Re: Finer timestamps and serialization in git
- Date: Mon, 20 May 2019 13:22:15 -0400
- From: Derrick Stolee <stolee@xxxxxxxxx>
- Subject: Re: Finer timestamps and serialization in git
On 5/20/2019 12:36 PM, Eric S. Raymond wrote:
> Michal Suchánek <msuchanek@xxxxxxx>:
>> On Wed, 15 May 2019 21:25:46 -0400
>> Derrick Stolee <stolee@xxxxxxxxx> wrote:
>>> On 5/15/2019 8:28 PM, Eric S. Raymond wrote:
>>>> Derrick Stolee <stolee@xxxxxxxxx>:
>>>>> What problem are you trying to solve where commit date is important?
>>>> B. Unique canonical form of import-stream representation.
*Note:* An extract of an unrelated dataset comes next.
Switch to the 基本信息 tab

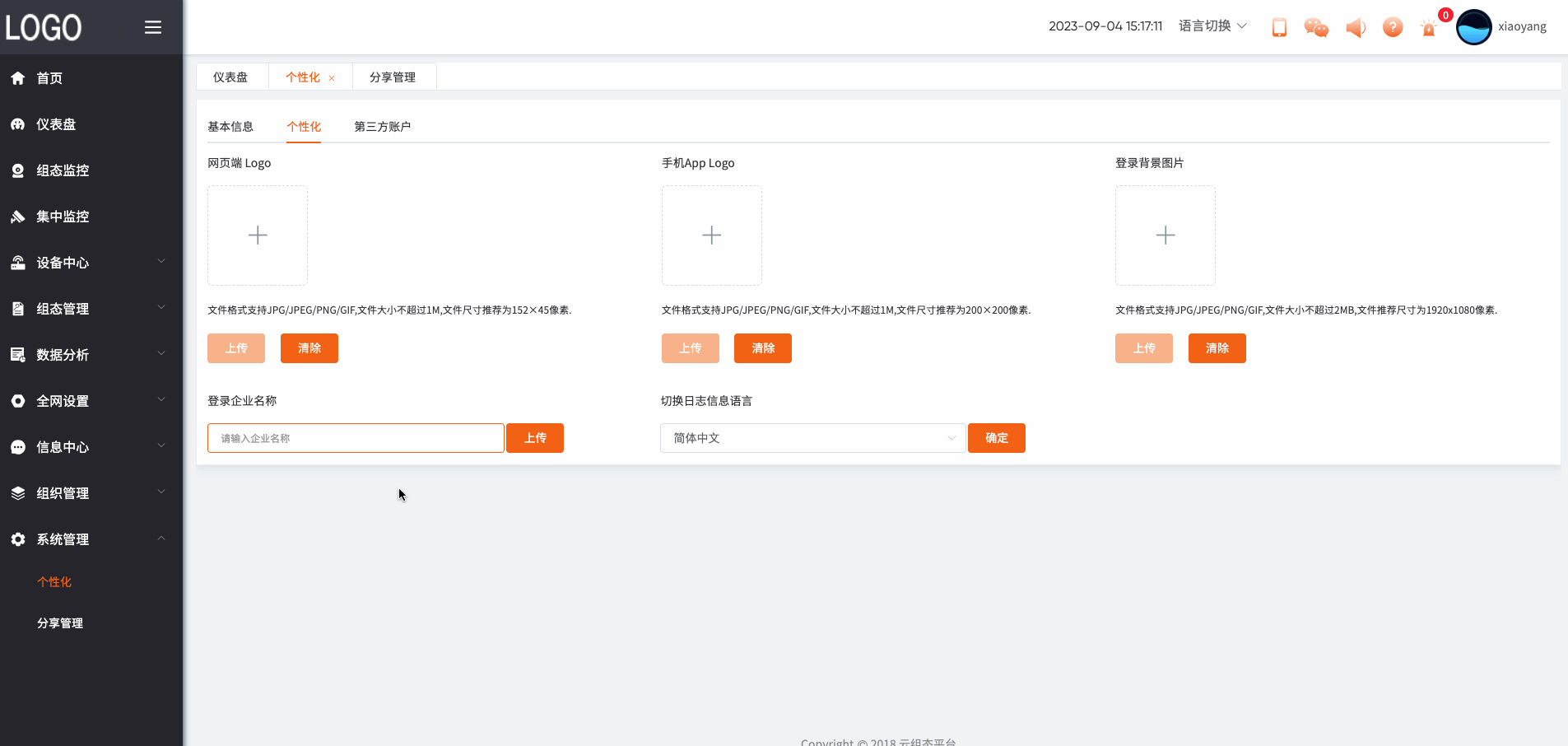point(230,127)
>>>> Reposurgeon is a very complex piece of software with subtle failure
>>>> modes. I have a strong need to be able to regression-test its
>>>> operation. Right now there are important cases in which I can't do
>>>> that because (a) the order in which it writes commits and (b) how it
>>>> colors branches, are both phase-of-moon dependent. That is, the
>>>> algorithms may be deterministic but they're not documented and seem to
>>>> be dependent on variables that are hidden from me.
>>>> Before import streams can have a canonical output order without hidden
>>>> variables (e.g. depending only on visible metadata) in practice, that
>>>> needs to be possible in principle. I've thought about this a lot and
>>>> not only are unique commit timestamps the most natural way to make
>>>> it possible, they're the only way conistent with the reality that
>>>> commit comments may be altered for various good reasons during
>>>> repository translation.
>>> If you are trying to debug or test something, why don't you serialize
>>> the input you are using for your test?
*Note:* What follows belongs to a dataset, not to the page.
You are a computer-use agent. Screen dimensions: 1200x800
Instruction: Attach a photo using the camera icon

>> And that's the problem. Serialization of a git repository is not stable
>> because there is no total ordering on commits. And for testing you need
>> to serialize some 'before' and 'after' state and they can be totally
>> different. Not because the repository state is totally different but
>> because the serialization of the state is not stable.
> Yes, msuchanek is right - that is exactly the problem. Very well put.
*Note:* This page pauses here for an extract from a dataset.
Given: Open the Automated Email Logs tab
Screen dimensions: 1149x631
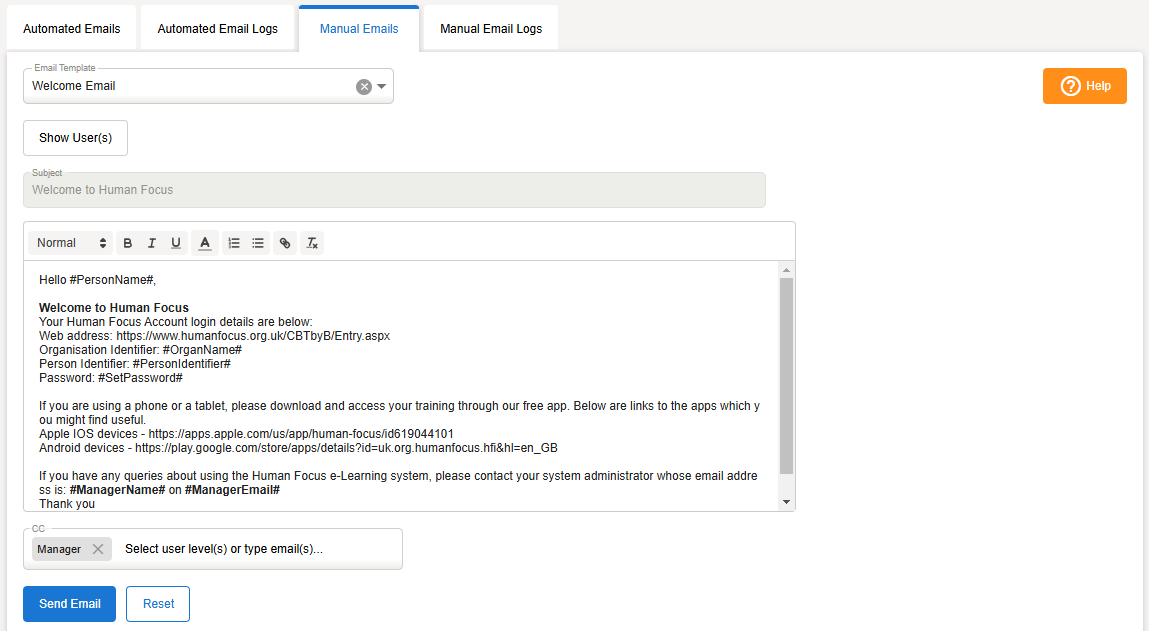Looking at the screenshot, I should [x=218, y=29].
> git fast-import streams *are* the serialization; they're what reposurgeon
> ingests and emits. The concrete problem I have is that there is no stable
> correspondence between a repository and one canonical fast-import
> serialization of it.
> That is a bigger pain in the ass than you will be able to imagine unless
> and until you try writing surgical tools yourself and discover that you
> can't write tests for them.
What it sounds like you are doing is piping a 'git fast-import' process into
reposurgeon, and testing that reposurgeon does the same thing every time.
Of course this won't be consistent if 'git fast-import' isn't consistent.
But what you should do instead is store a fixed file from one run of
'git fast-import' and send that file to reposurgeon for the repeated test.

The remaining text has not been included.